> **TASK DETAILS**: Return every line of the material below word for word, and leave the pictures out of your answer.
** Start MATERIAL FOR THIS TASK **
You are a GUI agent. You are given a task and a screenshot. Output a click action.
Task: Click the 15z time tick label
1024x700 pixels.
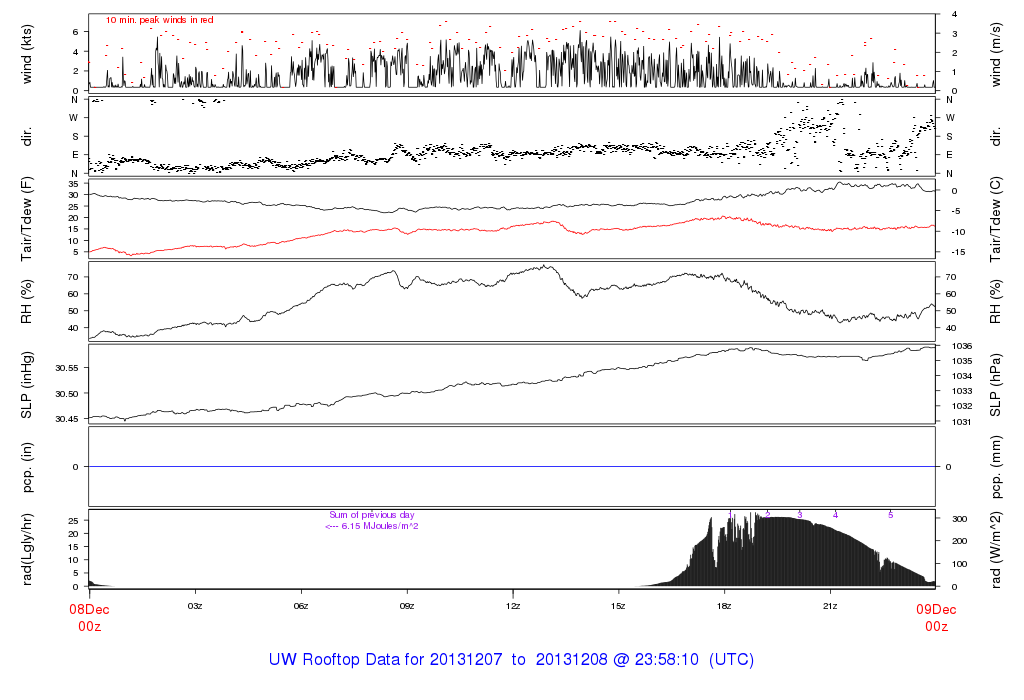(x=618, y=606)
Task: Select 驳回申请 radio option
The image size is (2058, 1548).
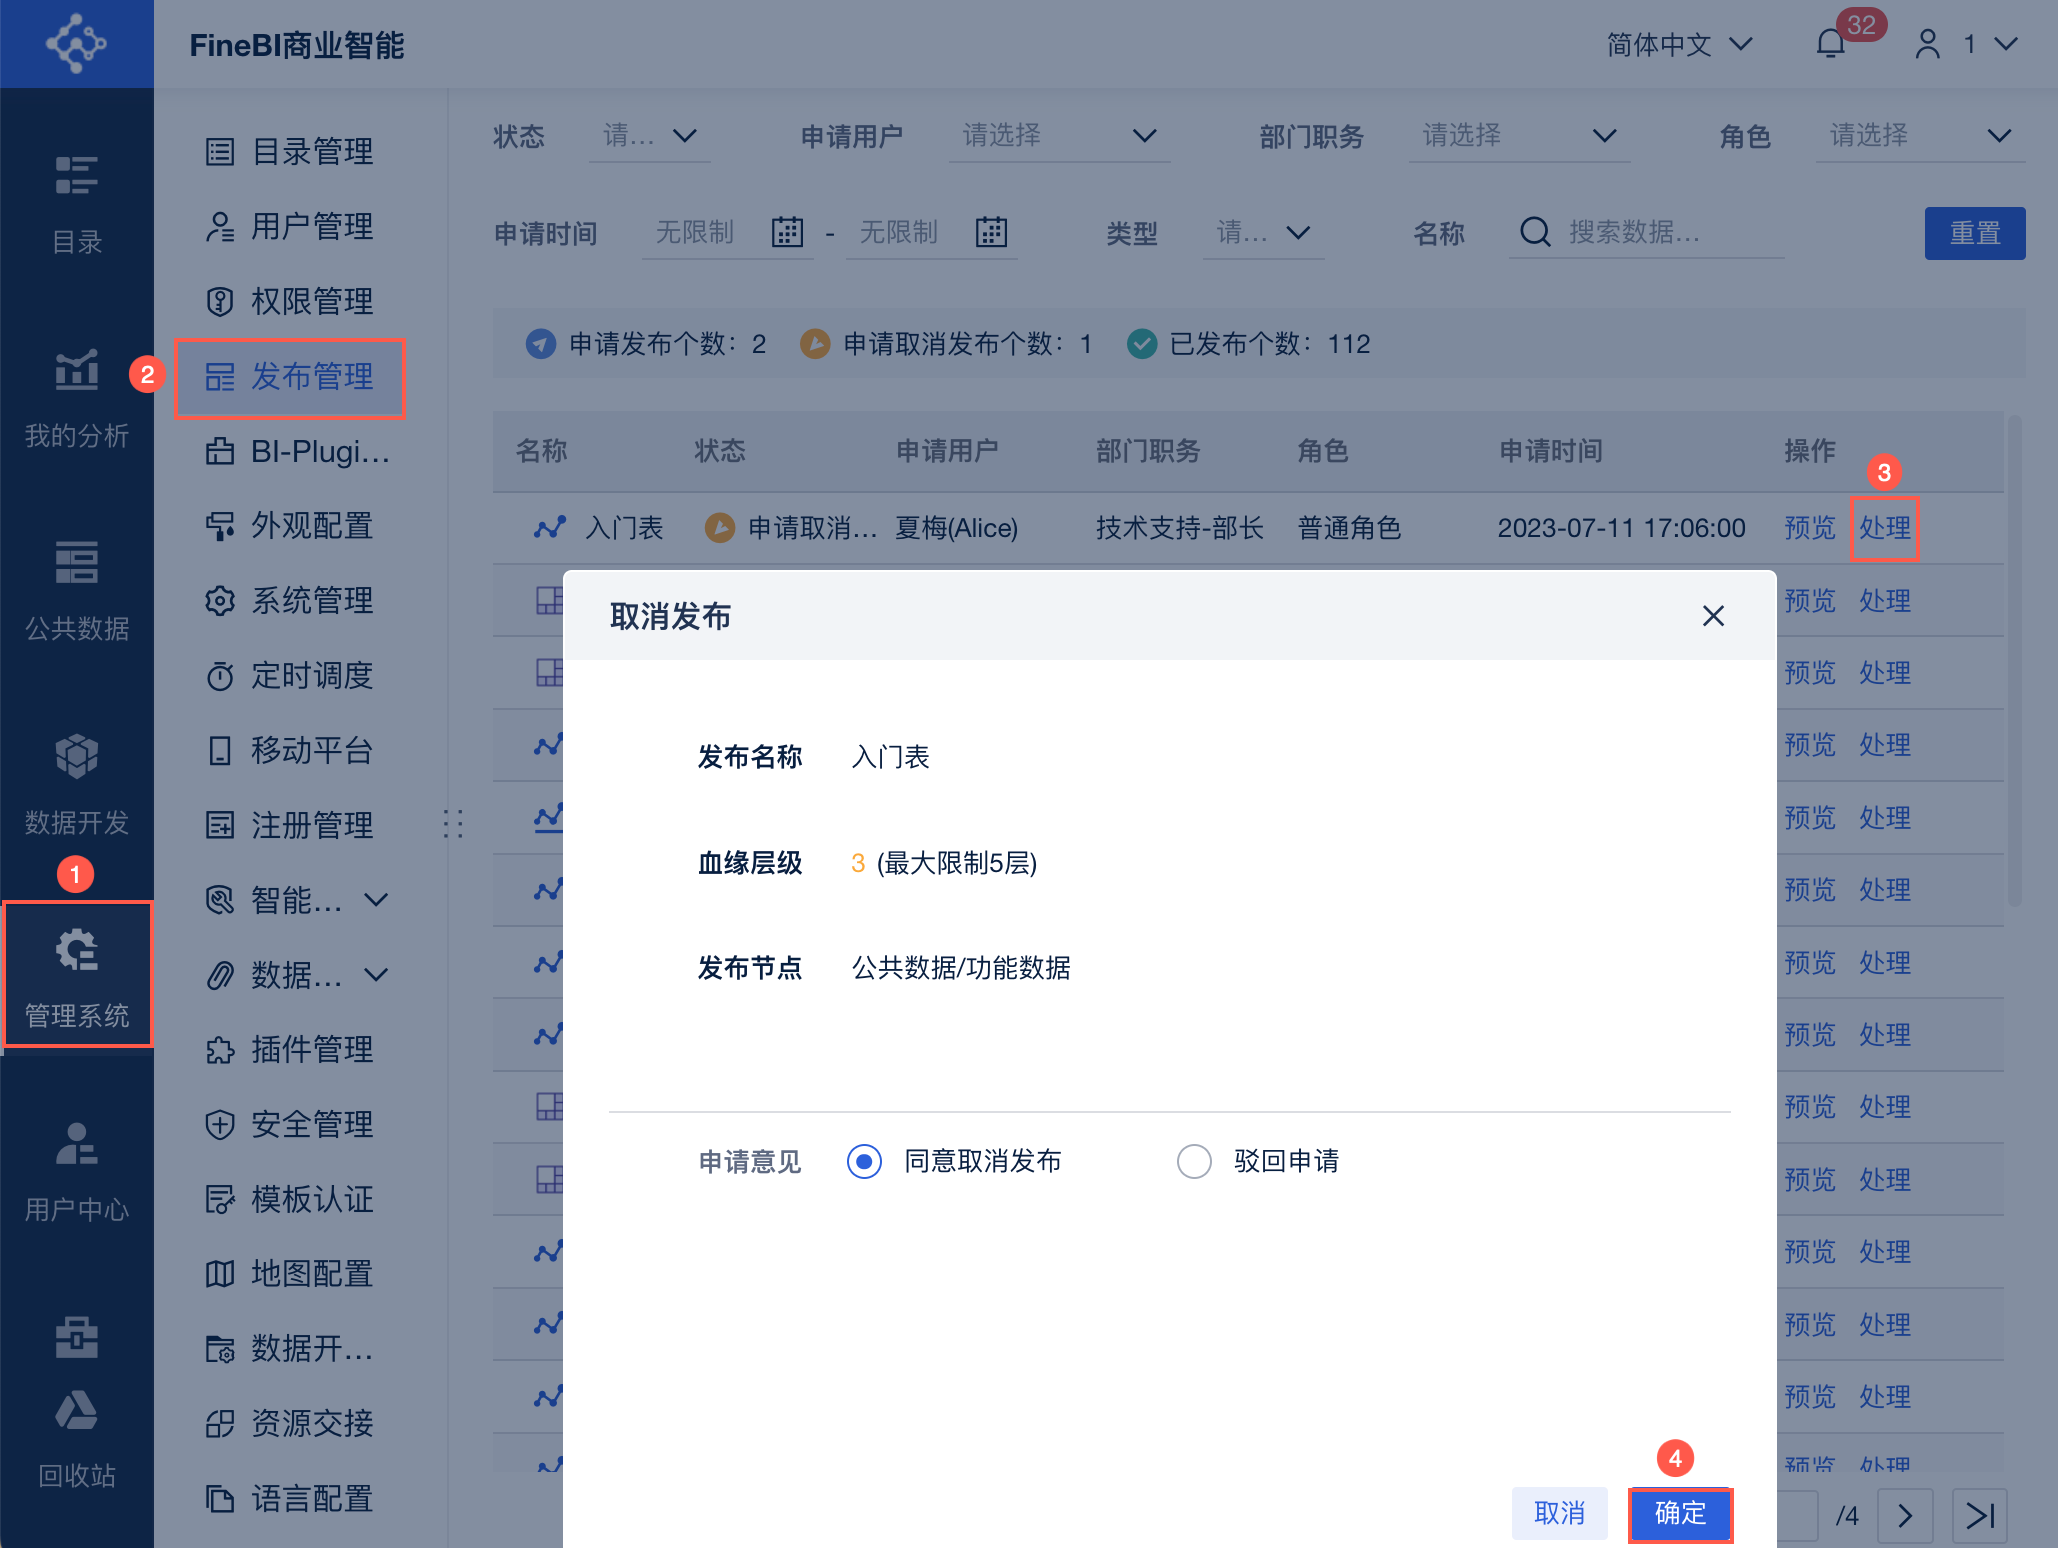Action: [x=1194, y=1161]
** End MATERIAL FOR THIS TASK **
> **TASK SOLUTION**:
You are a GUI agent. You are given a task and a screenshot. Output a click action.
Task: Click the 15z time tick label
1024x700 pixels.
(x=618, y=606)
Task: Select 驳回申请 radio option
The image size is (2058, 1548).
Action: [x=1194, y=1161]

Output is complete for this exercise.